Sincèrement, j’ai été tentée de laisser le pays partir à vau-l’eau, le FN gagner du terrain, l’inertie du système politique aidant. Mais la France est mon pays. Celui où je suis née, celui qui a sauvé la vie de ma famille, celui qui m’a offert une éducation de qualité gratuite, où j’ai pu manger à ma faim malgré les difficultés financières qu’ont rencontrées mes parents, celui où j’ai toujours été soignée admirablement. Je ne pouvais pas fuir. L’heure était arrivée de se lever et de marcher. Pour dire merci d’abord, pour préparer l’avenir ensuite.

Militer, une histoire de famille
Je suis petite fille d’exilée politique. Ma grand-mère a fui le Brésil, son pays en 1971 parce qu’un régime militaire avait pris le pouvoir, bâillonnant les libres penseurs, les intellectuels, les artistes, l’intelligence de sa nation en asseyant son pouvoir par la terreur.
Réfugiée à Paris, Annina a été accueillie par l’association France-Amérique Latine. Pendant plus d’une année, elle a alors fait le tour du monde sous la protection d’Amnesty International pour raconter les exactions et la torture qui bafouaient la terre où elle avait lutté, comme avocate de prisonniers politiques.

Nombreux de ses amis ont « disparu ». En janvier dernier, d’autres me parlaient encore de cette période, les yeux pleins de larmes. Ma mère et ma tante, enfants, ont été séparées de leur mère pendant 7 ans parce qu’Annina avait choisi de dire NON.
Au début des années 80, j’ai vu le jour alors que le régime dictatorial s’assouplissait. En cette année 1983, Annina, qui avait repris ses études pour obtenir l’équivalence de ses diplômes devenus obsolètes par l’exil, décrochait un doctorat en sociologie à Paris avant d’intégrer bientôt le CNRS comme chercheuse. La France l’avait sauvée.
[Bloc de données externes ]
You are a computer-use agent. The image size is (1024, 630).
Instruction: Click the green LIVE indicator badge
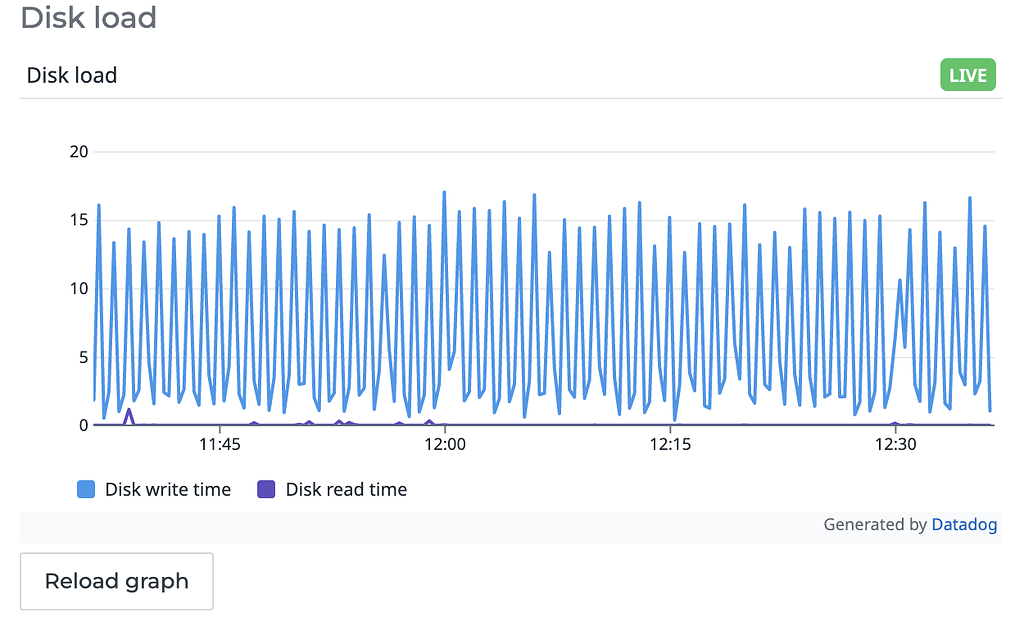[x=967, y=74]
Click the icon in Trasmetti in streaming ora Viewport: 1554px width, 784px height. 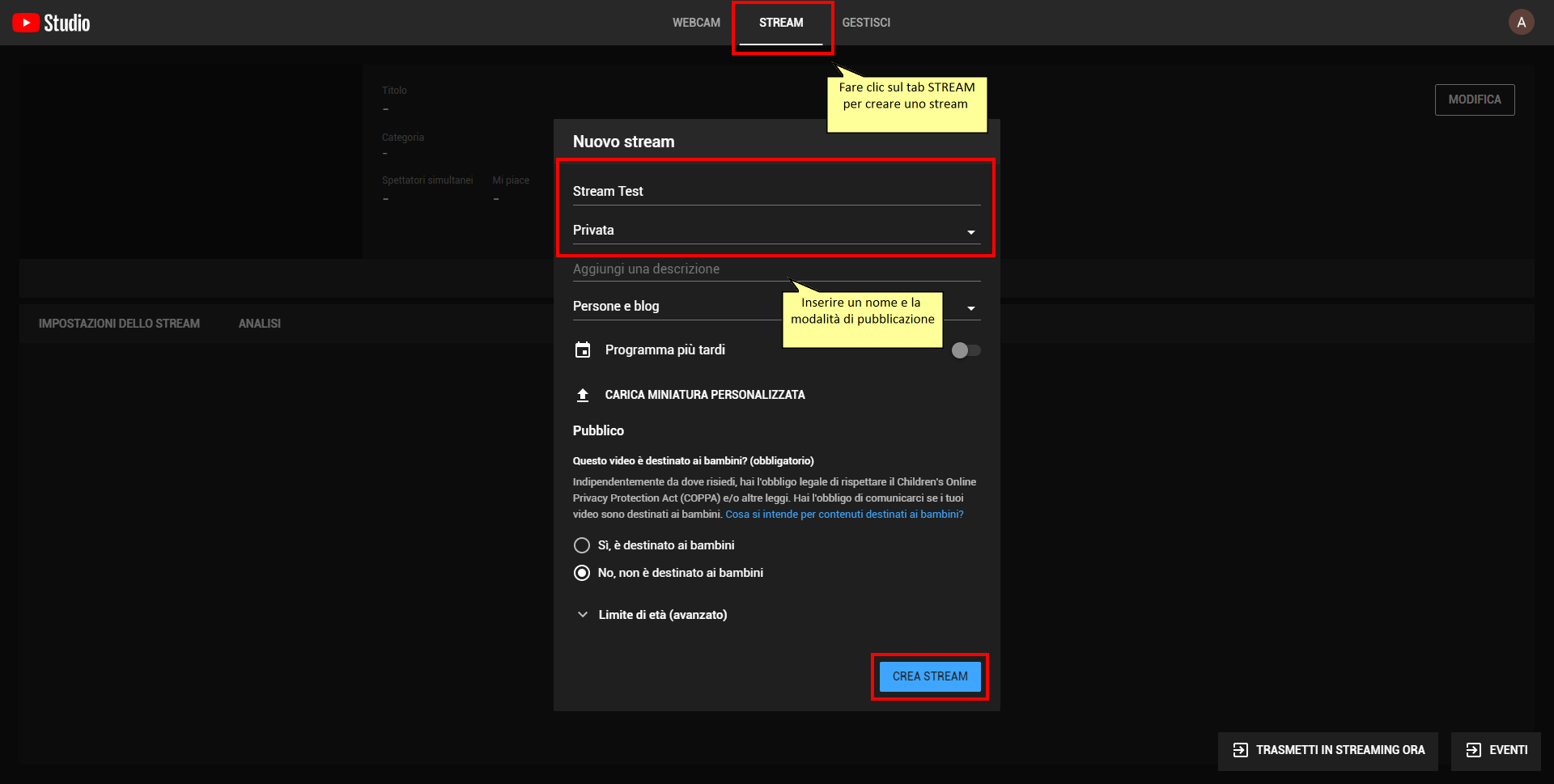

Annina s’y est remariée avec Dominique. Militant au look, à la détermination et au cœur immense d’un Abbé Pierre, derrière son épaisse paire de lunettes et sa barbe blanchie, toute mon enfance, il m’a parlé de son combat de résistant pendant la seconde guerre mondiale (il était né en 1916), puis de tous ceux qui ont suivi. Avant de s’éteindre en 2012, il rédigeait encore une newsletter sur les migrations de populations en Europe. La preuve que l’engagement conserve la jeunesse. A plus de 90 ans, parce qu’il savait qu’Internet était un merveilleux outil de propagation des idées, il était plus à l’aise sur la toile que nombre de ses enfants ou de ses nombreux petits et arrières petits enfants. La loi du sang n’est pas maîtresse quand l’amour dicte la route.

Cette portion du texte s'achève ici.